* **PROVIDED RECORDS**:
──────────
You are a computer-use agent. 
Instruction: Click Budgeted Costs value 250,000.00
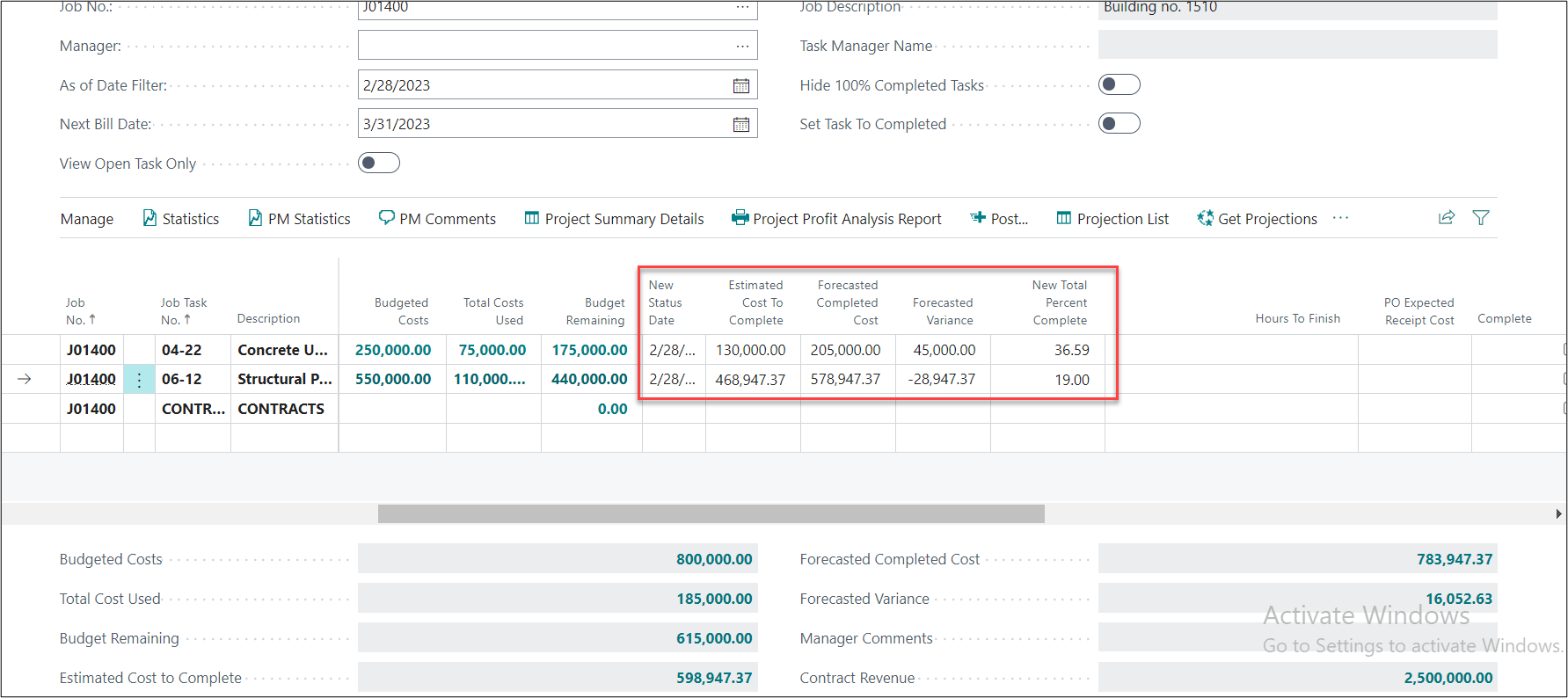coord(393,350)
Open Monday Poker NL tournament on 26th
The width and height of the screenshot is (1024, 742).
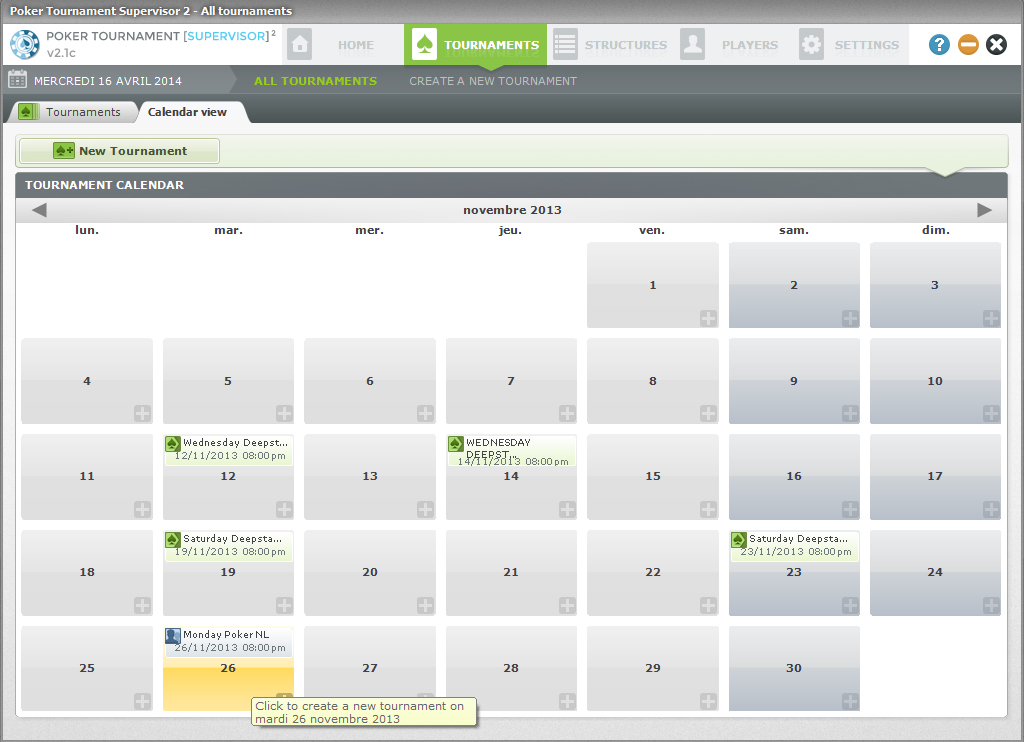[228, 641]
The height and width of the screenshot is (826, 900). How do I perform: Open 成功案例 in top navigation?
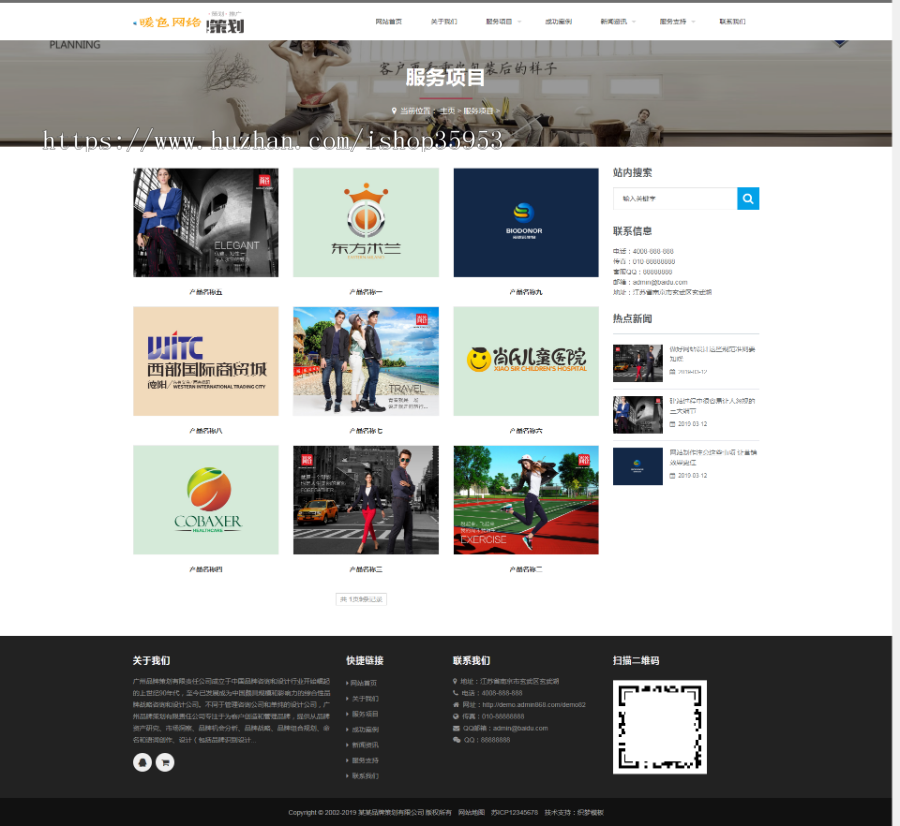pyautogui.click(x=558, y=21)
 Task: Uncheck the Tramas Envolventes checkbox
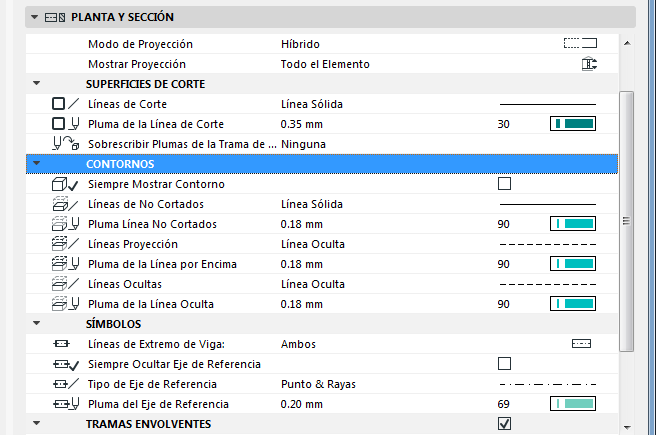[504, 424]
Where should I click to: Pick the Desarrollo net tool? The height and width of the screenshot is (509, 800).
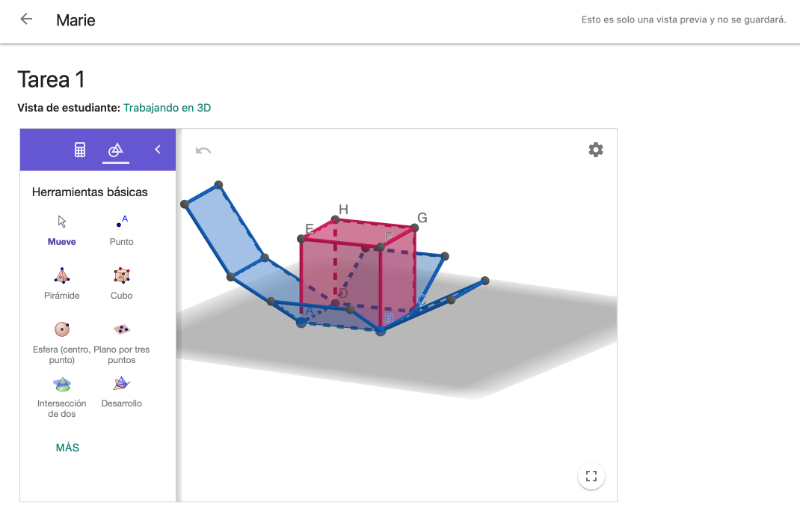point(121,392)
──────────
Locate the line containing "Instruction: Click Budgeted" in the records above, then output it and every line after it through the last, excluding pictures.

* **SOLUTION TO THIS PROBLEM**:
Instruction: Click Budgeted Costs value 250,000.00
coord(393,350)
Open Monday Poker NL tournament on 26th
The width and height of the screenshot is (1024, 742).
[228, 641]
The height and width of the screenshot is (826, 900). How do I perform: Open 成功案例 in top navigation?
pyautogui.click(x=558, y=21)
 Task: Uncheck the Tramas Envolventes checkbox
[504, 424]
Where should I click to: Pick the Desarrollo net tool? The height and width of the screenshot is (509, 800).
point(121,392)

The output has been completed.